■ Supplied text ■
In this study, we collected EEG, Electrodermal Activity (EDA) and Heart Rate Variability (HRV) signals from elderly individuals. We optimized the number of modes (k) and penalty coefficient (α) in Variational Mode Decomposition (VMD) using the Dung Beetle Optimizer (DBO) [18]. After optimization, we transformed the decomposed signals into image data using a Recursive Map (RM). Subsequently, we fed the three types of transformed image data into a Vision Transformer (ViT) for feature extraction and model training. Finally, we compared the recognition performance of the three signal types using a test dataset and validated the superiority of our proposed method. Our research aims to provide insights into emotion recognition for elderly individuals.

[Stored data entries]
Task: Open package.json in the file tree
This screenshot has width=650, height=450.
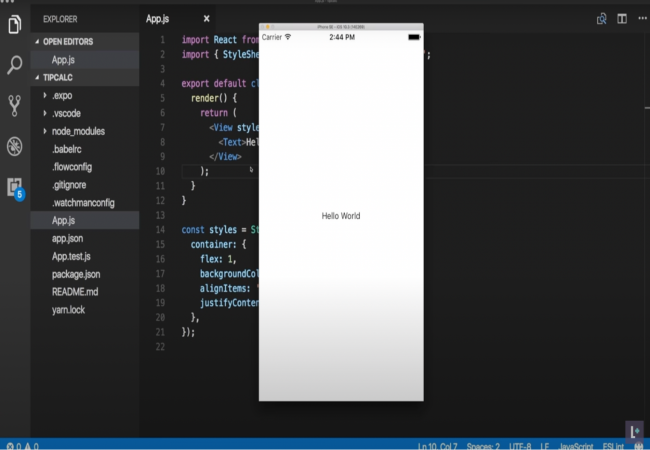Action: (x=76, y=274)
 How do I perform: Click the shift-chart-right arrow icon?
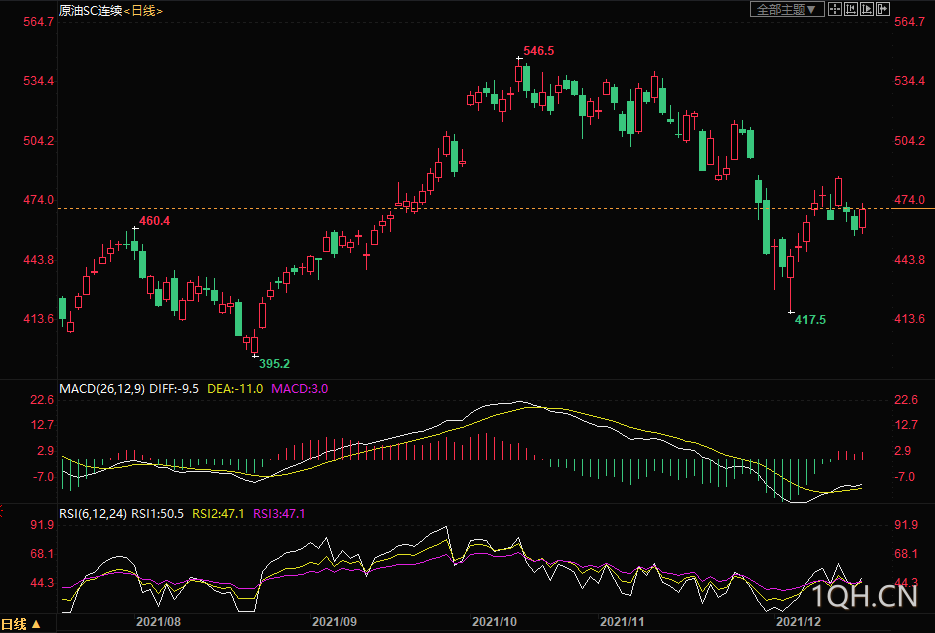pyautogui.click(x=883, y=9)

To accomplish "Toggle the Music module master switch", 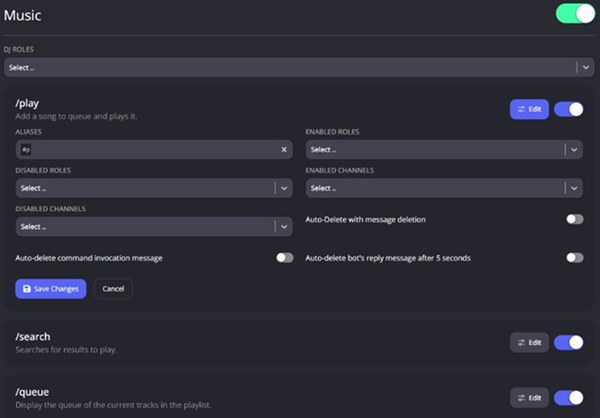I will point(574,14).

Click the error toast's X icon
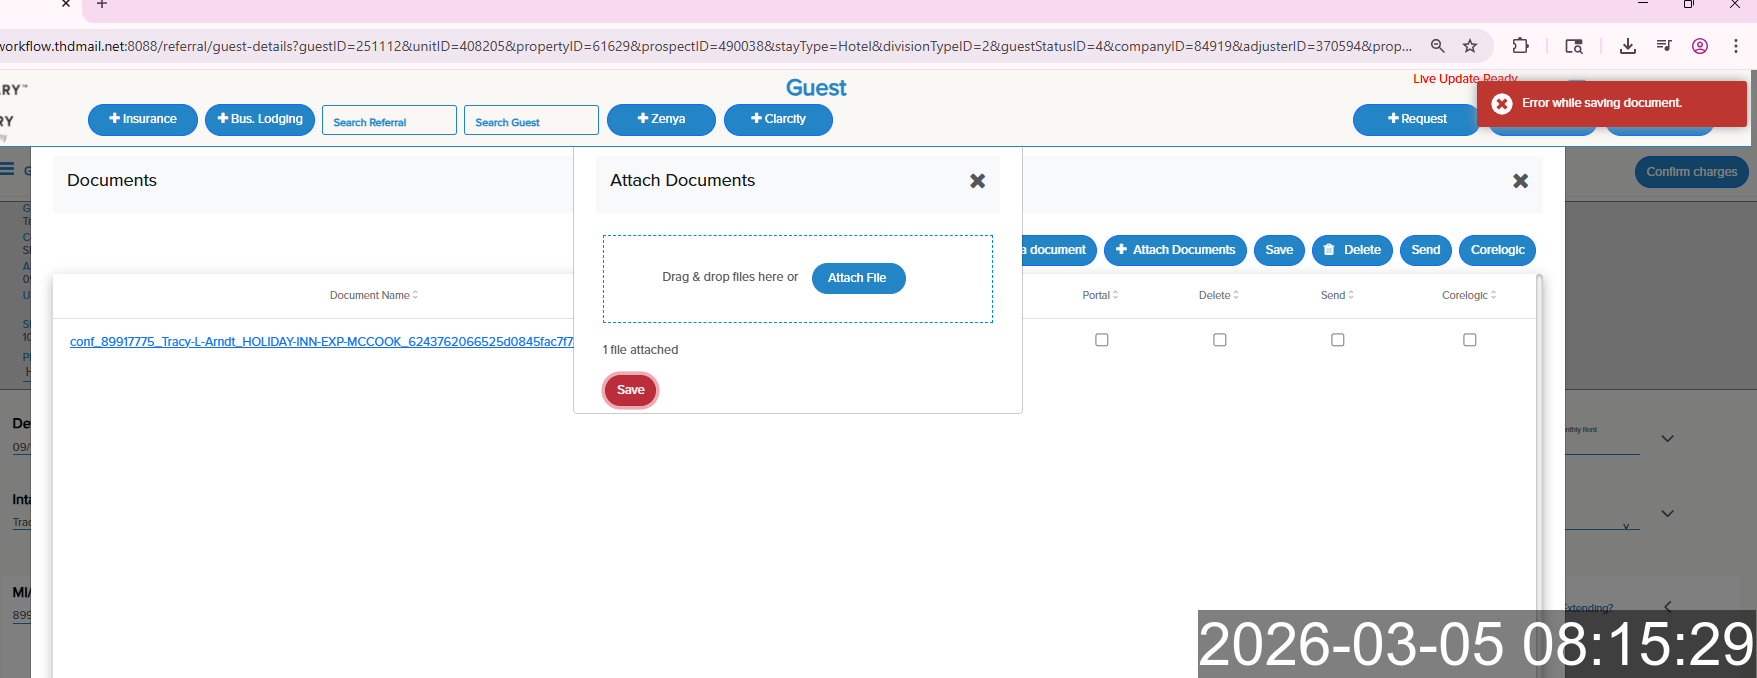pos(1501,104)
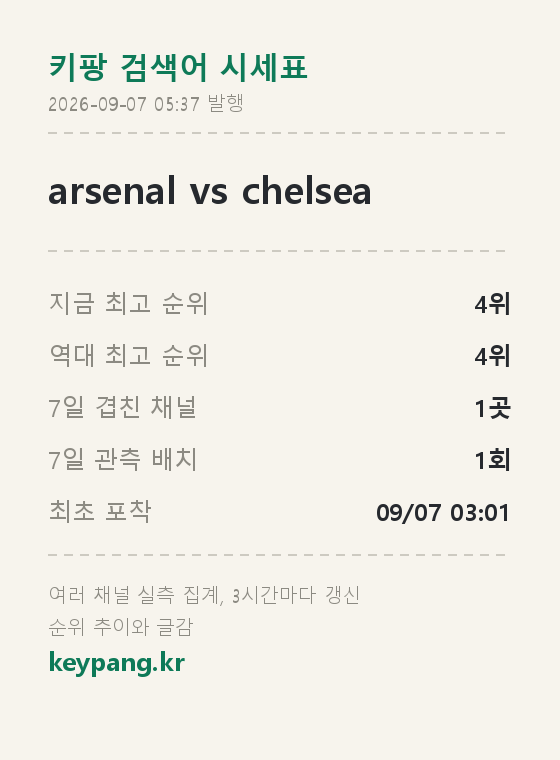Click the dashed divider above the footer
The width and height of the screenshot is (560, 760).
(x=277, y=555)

■ Assigned task 1 ■
According to the passage on emotion recognition in elderly people, which algorithm was used to optimize the number of modes and the penalty coefficient in Variational Mode Decomposition?
■ Assigned task 2 ■
Carry on writing the passage on emotion recognition in elderly people, starting after its final sentence.

■ Answer section 1 ■
The Dung Beetle Optimizer (DBO).

■ Answer section 2 ■
2. Experimental Data Acquisition and Pre-Processing

2.1. Participants and Experimental Apparatus

Participants: a total of 14 elderly people over 60 years of age, including eight males and six females. All participants had normal vision, hearing, and overall physical and mental health. They had no history of psychiatric or neurological disorders. Informed consent was obtained from each participant, who voluntarily agreed to participate in the experiment. None of the participants had taken any medication in the week leading up to the study, and they refrained from vigorous physical activity for 4 h before the experiment. Before the start of the study, all participants were thoroughly briefed on the experimental procedures. The experimental setup is depicted in Figure 1.

Experimental Instruments: The BitBrain EEG Semi-Dry Electrode Wearable Brainwave Monitor was used for recording brain electrical activity. The ErgoLAB EDA Wireless Skin Conductance Sensor measured electrodermal activity (skin conductance). The ErgoLAB HRV Wireless Pulse Sensor monitored the pulse rate. The ErgoLAB Human-Machine Synchronization Platform V3.0 provided a synchronized environment for data collection and analysis. All the above instruments were provided by Beijing Jinfatech Co., Ltd., Beijing, China. The overall setup with participants wearing the instruments is depicted in Figure 2.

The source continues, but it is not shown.